─── MATERIAL SUPPLIED

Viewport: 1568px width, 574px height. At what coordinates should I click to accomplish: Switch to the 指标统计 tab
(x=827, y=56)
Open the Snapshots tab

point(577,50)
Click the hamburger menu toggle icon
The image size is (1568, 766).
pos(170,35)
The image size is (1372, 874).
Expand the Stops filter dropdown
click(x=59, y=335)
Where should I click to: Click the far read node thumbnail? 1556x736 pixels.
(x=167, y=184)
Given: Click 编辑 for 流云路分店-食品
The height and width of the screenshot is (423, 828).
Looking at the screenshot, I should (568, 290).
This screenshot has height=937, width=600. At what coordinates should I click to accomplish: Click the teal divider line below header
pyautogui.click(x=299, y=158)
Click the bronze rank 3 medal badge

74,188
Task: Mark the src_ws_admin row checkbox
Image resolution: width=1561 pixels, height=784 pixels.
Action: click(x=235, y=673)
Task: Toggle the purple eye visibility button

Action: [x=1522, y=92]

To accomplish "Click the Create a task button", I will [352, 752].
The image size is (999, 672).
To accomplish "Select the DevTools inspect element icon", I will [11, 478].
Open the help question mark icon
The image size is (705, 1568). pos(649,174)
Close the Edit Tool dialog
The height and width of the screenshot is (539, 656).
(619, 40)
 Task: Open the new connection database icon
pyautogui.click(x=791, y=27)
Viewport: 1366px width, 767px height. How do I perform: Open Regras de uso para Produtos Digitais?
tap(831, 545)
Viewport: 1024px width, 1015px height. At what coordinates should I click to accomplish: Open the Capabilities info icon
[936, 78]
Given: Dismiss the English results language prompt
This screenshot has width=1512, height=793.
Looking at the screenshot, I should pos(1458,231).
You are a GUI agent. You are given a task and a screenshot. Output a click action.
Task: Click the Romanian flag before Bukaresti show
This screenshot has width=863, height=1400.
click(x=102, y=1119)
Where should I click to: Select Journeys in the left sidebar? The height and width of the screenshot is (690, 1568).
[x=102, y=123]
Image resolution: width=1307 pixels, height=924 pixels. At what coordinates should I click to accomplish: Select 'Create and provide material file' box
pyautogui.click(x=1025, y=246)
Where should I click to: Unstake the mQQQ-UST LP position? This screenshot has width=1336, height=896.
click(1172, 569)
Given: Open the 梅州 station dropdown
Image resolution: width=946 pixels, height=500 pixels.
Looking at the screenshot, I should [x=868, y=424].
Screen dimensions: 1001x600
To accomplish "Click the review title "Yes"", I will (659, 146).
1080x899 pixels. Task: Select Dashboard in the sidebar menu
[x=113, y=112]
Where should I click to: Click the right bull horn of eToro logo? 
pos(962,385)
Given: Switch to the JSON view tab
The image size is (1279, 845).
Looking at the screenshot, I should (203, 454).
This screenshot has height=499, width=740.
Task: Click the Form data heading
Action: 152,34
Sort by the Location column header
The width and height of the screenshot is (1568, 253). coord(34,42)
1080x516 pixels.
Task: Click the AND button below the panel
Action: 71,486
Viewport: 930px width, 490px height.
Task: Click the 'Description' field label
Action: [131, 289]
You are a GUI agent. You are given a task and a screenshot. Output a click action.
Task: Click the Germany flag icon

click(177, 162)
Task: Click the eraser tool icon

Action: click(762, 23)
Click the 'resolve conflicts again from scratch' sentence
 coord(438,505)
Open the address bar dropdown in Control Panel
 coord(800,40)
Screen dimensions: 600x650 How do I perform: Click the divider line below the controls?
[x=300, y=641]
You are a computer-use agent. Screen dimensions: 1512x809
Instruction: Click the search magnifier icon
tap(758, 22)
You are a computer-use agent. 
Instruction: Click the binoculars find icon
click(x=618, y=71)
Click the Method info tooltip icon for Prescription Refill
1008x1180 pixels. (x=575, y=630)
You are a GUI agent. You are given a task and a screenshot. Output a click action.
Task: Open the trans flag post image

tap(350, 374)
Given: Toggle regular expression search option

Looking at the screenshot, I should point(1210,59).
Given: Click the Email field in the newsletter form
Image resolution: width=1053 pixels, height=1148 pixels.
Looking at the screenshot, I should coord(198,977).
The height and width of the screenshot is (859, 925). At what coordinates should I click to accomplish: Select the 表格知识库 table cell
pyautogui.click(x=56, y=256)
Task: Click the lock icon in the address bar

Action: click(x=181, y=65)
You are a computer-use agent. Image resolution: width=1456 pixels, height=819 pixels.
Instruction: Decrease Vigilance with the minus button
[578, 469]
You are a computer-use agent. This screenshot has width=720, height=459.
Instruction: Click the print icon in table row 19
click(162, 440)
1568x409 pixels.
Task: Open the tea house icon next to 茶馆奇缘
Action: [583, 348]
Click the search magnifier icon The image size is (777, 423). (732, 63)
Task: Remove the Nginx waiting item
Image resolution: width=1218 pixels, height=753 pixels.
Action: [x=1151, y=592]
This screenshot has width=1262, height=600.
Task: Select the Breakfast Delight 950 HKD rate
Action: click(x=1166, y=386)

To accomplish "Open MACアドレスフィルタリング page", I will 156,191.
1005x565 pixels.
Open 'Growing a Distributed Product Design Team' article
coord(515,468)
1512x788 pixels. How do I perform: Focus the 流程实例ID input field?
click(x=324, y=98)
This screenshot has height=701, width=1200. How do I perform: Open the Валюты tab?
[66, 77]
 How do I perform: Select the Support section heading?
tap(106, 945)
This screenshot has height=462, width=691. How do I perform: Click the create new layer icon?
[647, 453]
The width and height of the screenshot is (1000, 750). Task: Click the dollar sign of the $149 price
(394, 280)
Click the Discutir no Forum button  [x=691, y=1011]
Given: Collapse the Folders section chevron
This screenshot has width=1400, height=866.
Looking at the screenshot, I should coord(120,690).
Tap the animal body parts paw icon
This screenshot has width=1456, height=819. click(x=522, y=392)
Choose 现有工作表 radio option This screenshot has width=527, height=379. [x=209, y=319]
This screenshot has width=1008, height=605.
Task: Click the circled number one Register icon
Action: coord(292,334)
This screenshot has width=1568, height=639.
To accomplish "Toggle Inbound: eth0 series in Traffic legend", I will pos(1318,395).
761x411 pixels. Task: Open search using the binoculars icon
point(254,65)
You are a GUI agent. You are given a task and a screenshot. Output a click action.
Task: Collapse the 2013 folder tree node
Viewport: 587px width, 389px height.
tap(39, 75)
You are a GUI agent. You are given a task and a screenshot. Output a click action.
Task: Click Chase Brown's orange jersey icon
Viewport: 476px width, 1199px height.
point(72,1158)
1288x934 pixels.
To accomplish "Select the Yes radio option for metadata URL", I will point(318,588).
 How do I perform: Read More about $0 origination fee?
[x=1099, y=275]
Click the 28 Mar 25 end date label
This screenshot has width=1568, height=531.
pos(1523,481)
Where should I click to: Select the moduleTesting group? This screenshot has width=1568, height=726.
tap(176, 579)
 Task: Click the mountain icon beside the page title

──────

JOB —
Please put each line of the items above into a Markdown table with the columns Row and Line, numbering the rows and leaving out blank lines.

EXERCISE ANSWER —
| Row | Line |
|---|---|
| 1 | Viewport: 1568px width, 574px height. At what coordinates should I click to accomplish: Switch to the 指标统计 tab |
| 2 | (x=827, y=56) |
| 3 | Open the Snapshots tab |
| 4 | point(577,50) |
| 5 | Click the hamburger menu toggle icon |
| 6 | The image size is (1568, 766). |
| 7 | pos(170,35) |
| 8 | The image size is (1372, 874). |
| 9 | Expand the Stops filter dropdown |
| 10 | click(x=59, y=335) |
| 11 | Where should I click to: Click the far read node thumbnail? 1556x736 pixels. |
| 12 | (x=167, y=184) |
| 13 | Given: Click 编辑 for 流云路分店-食品 |
| 14 | The height and width of the screenshot is (423, 828). |
| 15 | Looking at the screenshot, I should (568, 290). |
| 16 | This screenshot has height=937, width=600. At what coordinates should I click to accomplish: Click the teal divider line below header |
| 17 | pyautogui.click(x=299, y=158) |
| 18 | Click the bronze rank 3 medal badge |
| 19 | 74,188 |
| 20 | Task: Mark the src_ws_admin row checkbox |
| 21 | Image resolution: width=1561 pixels, height=784 pixels. |
| 22 | Action: click(x=235, y=673) |
| 23 | Task: Toggle the purple eye visibility button |
| 24 | Action: [x=1522, y=92] |
| 25 | To accomplish "Click the Create a task button", I will [352, 752]. |
| 26 | The image size is (999, 672). |
| 27 | To accomplish "Select the DevTools inspect element icon", I will [11, 478]. |
| 28 | Open the help question mark icon |
| 29 | The image size is (705, 1568). pos(649,174) |
| 30 | Close the Edit Tool dialog |
| 31 | The height and width of the screenshot is (539, 656). |
| 32 | (619, 40) |
| 33 |  Task: Open the new connection database icon |
| 34 | pyautogui.click(x=791, y=27) |
| 35 | Viewport: 1366px width, 767px height. How do I perform: Open Regras de uso para Produtos Digitais? |
| 36 | tap(831, 545) |
| 37 | Viewport: 1024px width, 1015px height. At what coordinates should I click to accomplish: Open the Capabilities info icon |
| 38 | [936, 78] |
| 39 | Given: Dismiss the English results language prompt |
| 40 | This screenshot has width=1512, height=793. |
| 41 | Looking at the screenshot, I should pos(1458,231). |
| 42 | You are a GUI agent. You are given a task and a screenshot. Output a click action. |
| 43 | Task: Click the Romanian flag before Bukaresti show |
| 44 | This screenshot has width=863, height=1400. |
| 45 | click(x=102, y=1119) |
| 46 | Where should I click to: Select Journeys in the left sidebar? The height and width of the screenshot is (690, 1568). |
| 47 | [x=102, y=123] |
| 48 | Image resolution: width=1307 pixels, height=924 pixels. At what coordinates should I click to accomplish: Select 'Create and provide material file' box |
| 49 | pyautogui.click(x=1025, y=246) |
| 50 | Where should I click to: Unstake the mQQQ-UST LP position? This screenshot has width=1336, height=896. |
| 51 | click(1172, 569) |
| 52 | Given: Open the 梅州 station dropdown |
| 53 | Image resolution: width=946 pixels, height=500 pixels. |
| 54 | Looking at the screenshot, I should [x=868, y=424]. |
| 55 | Screen dimensions: 1001x600 |
| 56 | To accomplish "Click the review title "Yes"", I will (659, 146). |
| 57 | 1080x899 pixels. Task: Select Dashboard in the sidebar menu |
| 58 | [x=113, y=112] |
| 59 | Where should I click to: Click the right bull horn of eToro logo?  |
| 60 | pos(962,385) |
| 61 | Given: Switch to the JSON view tab |
| 62 | The image size is (1279, 845). |
| 63 | Looking at the screenshot, I should (203, 454). |
| 64 | This screenshot has height=499, width=740. |
| 65 | Task: Click the Form data heading |
| 66 | Action: 152,34 |
| 67 | Sort by the Location column header |
| 68 | The width and height of the screenshot is (1568, 253). coord(34,42) |
| 69 | 1080x516 pixels. |
| 70 | Task: Click the AND button below the panel |
| 71 | Action: 71,486 |
| 72 | Viewport: 930px width, 490px height. |
| 73 | Task: Click the 'Description' field label |
| 74 | Action: [131, 289] |
| 75 | You are a GUI agent. You are given a task and a screenshot. Output a click action. |
| 76 | Task: Click the Germany flag icon |
| 77 | click(177, 162) |
| 78 | Task: Click the eraser tool icon |
| 79 | Action: click(762, 23) |
| 80 | Click the 'resolve conflicts again from scratch' sentence |
| 81 |  coord(438,505) |
| 82 | Open the address bar dropdown in Control Panel |
| 83 |  coord(800,40) |
| 84 | Screen dimensions: 600x650 How do I perform: Click the divider line below the controls? |
| 85 | [x=300, y=641] |
| 86 | You are a computer-use agent. Screen dimensions: 1512x809 |
| 87 | Instruction: Click the search magnifier icon |
| 88 | tap(758, 22) |
| 89 | You are a computer-use agent.  |
| 90 | Instruction: Click the binoculars find icon |
| 91 | click(x=618, y=71) |
| 92 | Click the Method info tooltip icon for Prescription Refill |
| 93 | 1008x1180 pixels. (x=575, y=630) |
| 94 | You are a GUI agent. You are given a task and a screenshot. Output a click action. |
| 95 | Task: Open the trans flag post image |
| 96 | tap(350, 374) |
| 97 | Given: Toggle regular expression search option |
| 98 | Looking at the screenshot, I should point(1210,59). |
| 99 | Given: Click the Email field in the newsletter form |
| 100 | Image resolution: width=1053 pixels, height=1148 pixels. |
| 101 | Looking at the screenshot, I should coord(198,977). |
| 102 | The height and width of the screenshot is (859, 925). At what coordinates should I click to accomplish: Select the 表格知识库 table cell |
| 103 | pyautogui.click(x=56, y=256) |
| 104 | Task: Click the lock icon in the address bar |
| 105 | Action: click(x=181, y=65) |
| 106 | You are a computer-use agent. Image resolution: width=1456 pixels, height=819 pixels. |
| 107 | Instruction: Decrease Vigilance with the minus button |
| 108 | [578, 469] |
| 109 | You are a computer-use agent. This screenshot has width=720, height=459. |
| 110 | Instruction: Click the print icon in table row 19 |
| 111 | click(162, 440) |
| 112 | 1568x409 pixels. |
| 113 | Task: Open the tea house icon next to 茶馆奇缘 |
| 114 | Action: [583, 348] |
| 115 | Click the search magnifier icon The image size is (777, 423). (732, 63) |
| 116 | Task: Remove the Nginx waiting item |
| 117 | Image resolution: width=1218 pixels, height=753 pixels. |
| 118 | Action: [x=1151, y=592] |
| 119 | This screenshot has width=1262, height=600. |
| 120 | Task: Select the Breakfast Delight 950 HKD rate |
| 121 | Action: click(x=1166, y=386) |
| 122 | To accomplish "Open MACアドレスフィルタリング page", I will 156,191. |
| 123 | 1005x565 pixels. |
| 124 | Open 'Growing a Distributed Product Design Team' article |
| 125 | coord(515,468) |
| 126 | 1512x788 pixels. How do I perform: Focus the 流程实例ID input field? |
| 127 | click(x=324, y=98) |
| 128 | This screenshot has height=701, width=1200. How do I perform: Open the Валюты tab? |
| 129 | [66, 77] |
| 130 |  How do I perform: Select the Support section heading? |
| 131 | tap(106, 945) |
| 132 | This screenshot has height=462, width=691. How do I perform: Click the create new layer icon? |
| 133 | [647, 453] |
| 134 | The width and height of the screenshot is (1000, 750). Task: Click the dollar sign of the $149 price |
| 135 | (394, 280) |
| 136 | Click the Discutir no Forum button  [x=691, y=1011] |
| 137 | Given: Collapse the Folders section chevron |
| 138 | This screenshot has width=1400, height=866. |
| 139 | Looking at the screenshot, I should coord(120,690). |
| 140 | Tap the animal body parts paw icon |
| 141 | This screenshot has width=1456, height=819. click(x=522, y=392) |
| 142 | Choose 现有工作表 radio option This screenshot has width=527, height=379. [x=209, y=319] |
| 143 | This screenshot has width=1008, height=605. |
| 144 | Task: Click the circled number one Register icon |
| 145 | Action: coord(292,334) |
| 146 | This screenshot has width=1568, height=639. |
| 147 | To accomplish "Toggle Inbound: eth0 series in Traffic legend", I will pos(1318,395). |
| 148 | 761x411 pixels. Task: Open search using the binoculars icon |
| 149 | point(254,65) |
| 150 | You are a GUI agent. You are given a task and a screenshot. Output a click action. |
| 151 | Task: Collapse the 2013 folder tree node |
| 152 | Viewport: 587px width, 389px height. |
| 153 | tap(39, 75) |
| 154 | You are a GUI agent. You are given a task and a screenshot. Output a click action. |
| 155 | Task: Click Chase Brown's orange jersey icon |
| 156 | Viewport: 476px width, 1199px height. |
| 157 | point(72,1158) |
| 158 | 1288x934 pixels. |
| 159 | To accomplish "Select the Yes radio option for metadata URL", I will point(318,588). |
| 160 |  How do I perform: Read More about $0 origination fee? |
| 161 | [x=1099, y=275] |
| 162 | Click the 28 Mar 25 end date label |
| 163 | This screenshot has width=1568, height=531. |
| 164 | pos(1523,481) |
| 165 | Where should I click to: Select the moduleTesting group? This screenshot has width=1568, height=726. |
| 166 | tap(176, 579) |
| 167 |  Task: Click the mountain icon beside the page title |